+++ Dataset +++

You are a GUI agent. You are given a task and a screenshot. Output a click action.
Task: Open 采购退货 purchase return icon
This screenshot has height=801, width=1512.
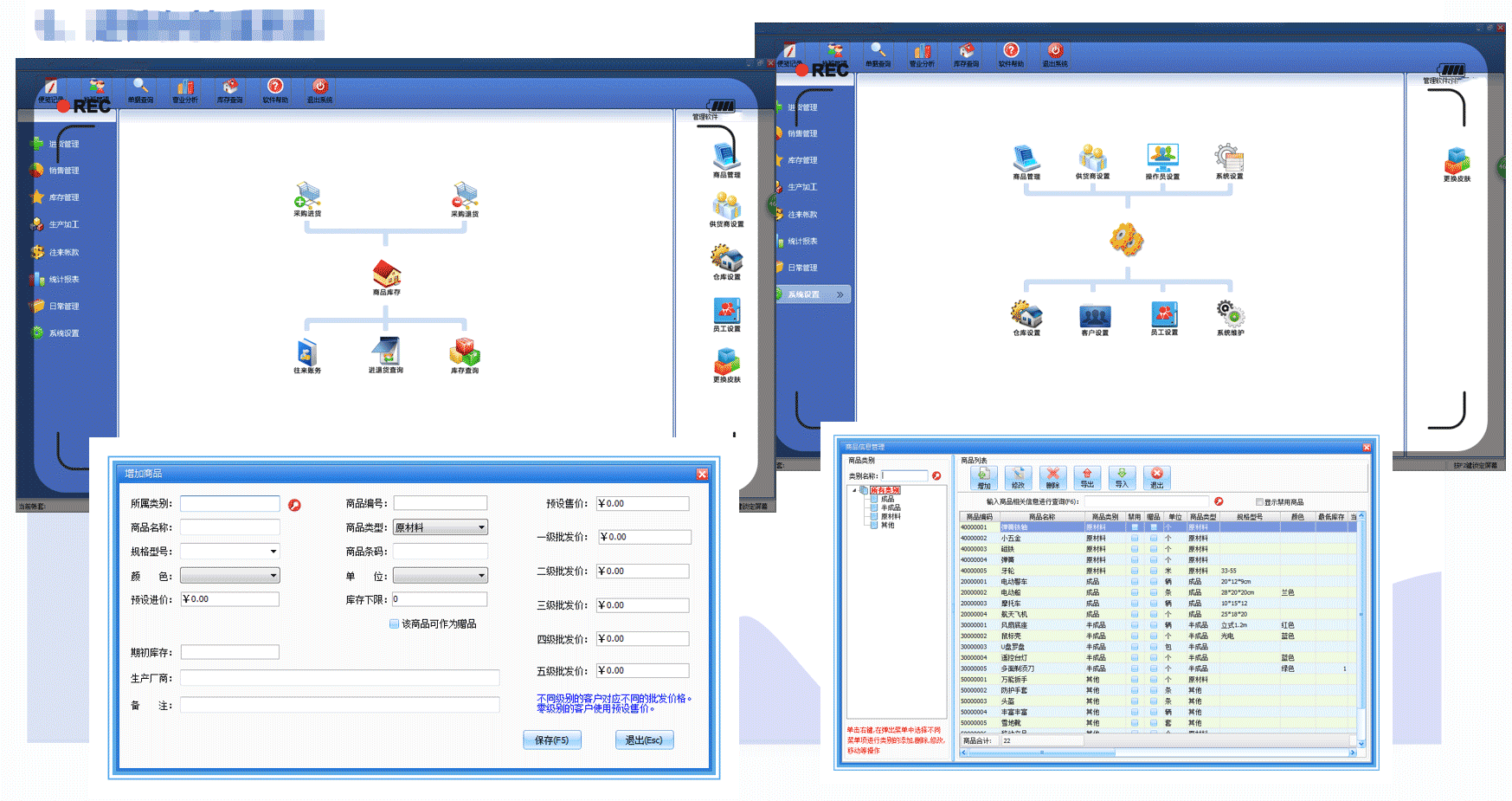coord(465,196)
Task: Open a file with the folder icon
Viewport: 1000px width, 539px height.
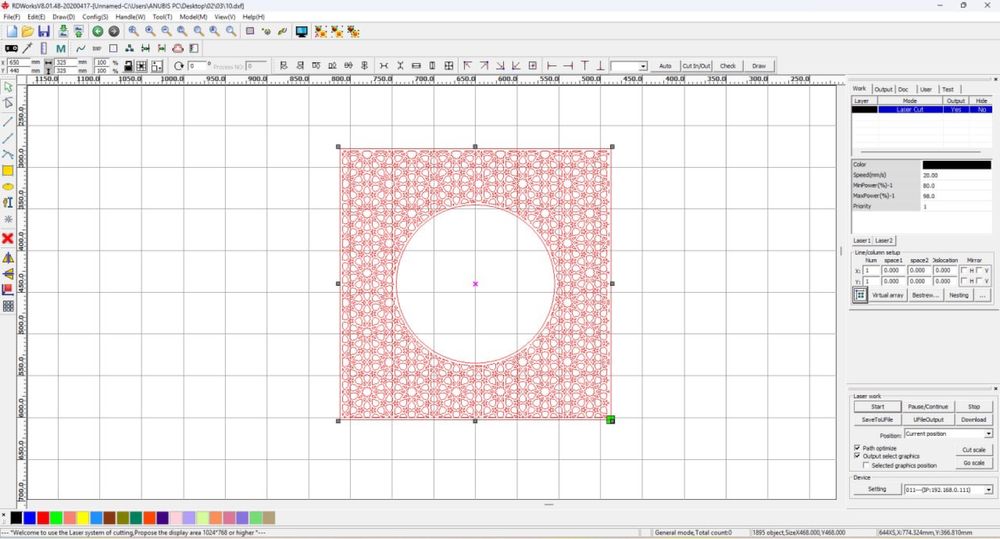Action: (x=27, y=32)
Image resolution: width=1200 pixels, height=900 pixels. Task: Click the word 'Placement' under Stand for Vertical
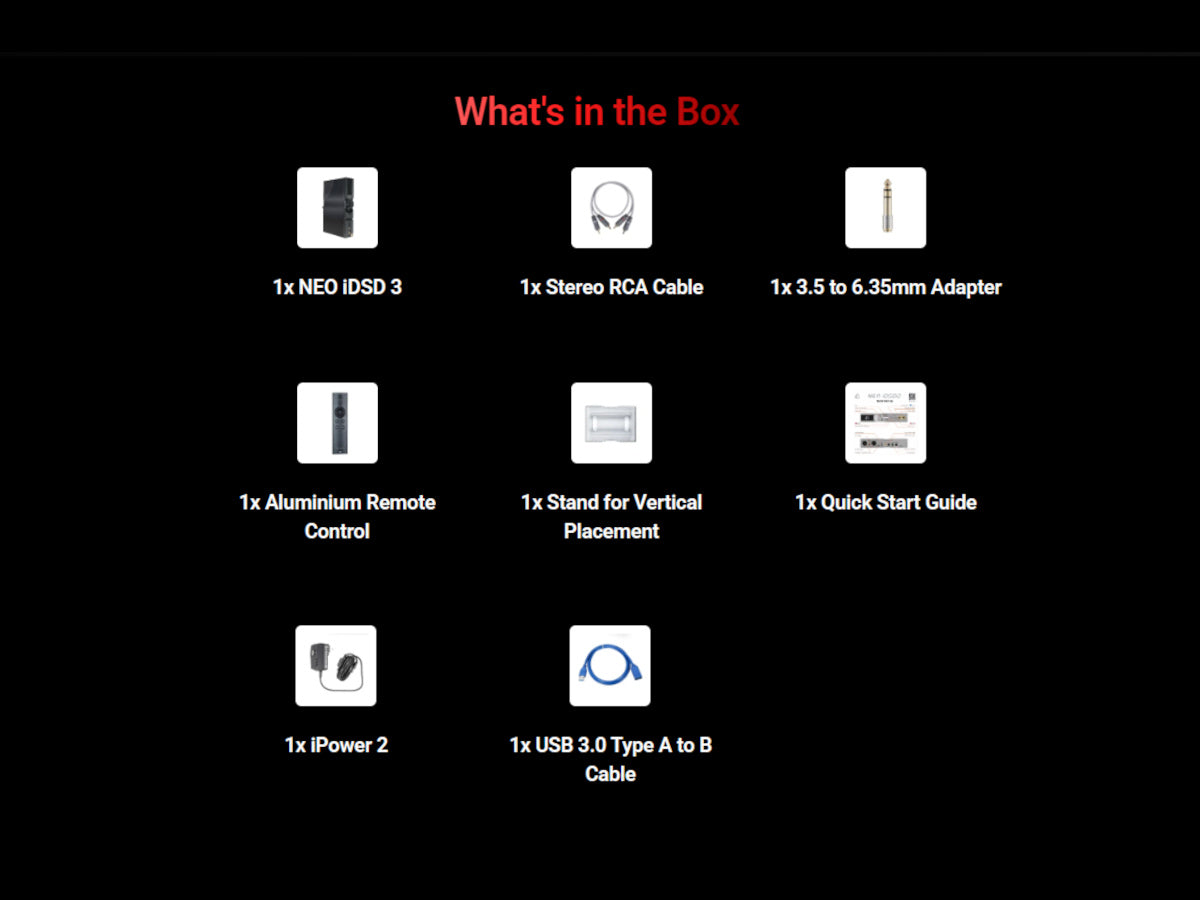pyautogui.click(x=611, y=531)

+++

Directions for this task :: Copy nothing but the lines from the one containing "Task: Open 采购退货 purchase return icon" through the last line of the listing above, transcribed exactly and with no pictures.

Answer space ::
Task: Open 采购退货 purchase return icon
This screenshot has height=801, width=1512.
coord(465,196)
Task: Open a file with the folder icon
Viewport: 1000px width, 539px height.
Action: (x=27, y=32)
Image resolution: width=1200 pixels, height=900 pixels. Task: Click the word 'Placement' under Stand for Vertical
pyautogui.click(x=611, y=531)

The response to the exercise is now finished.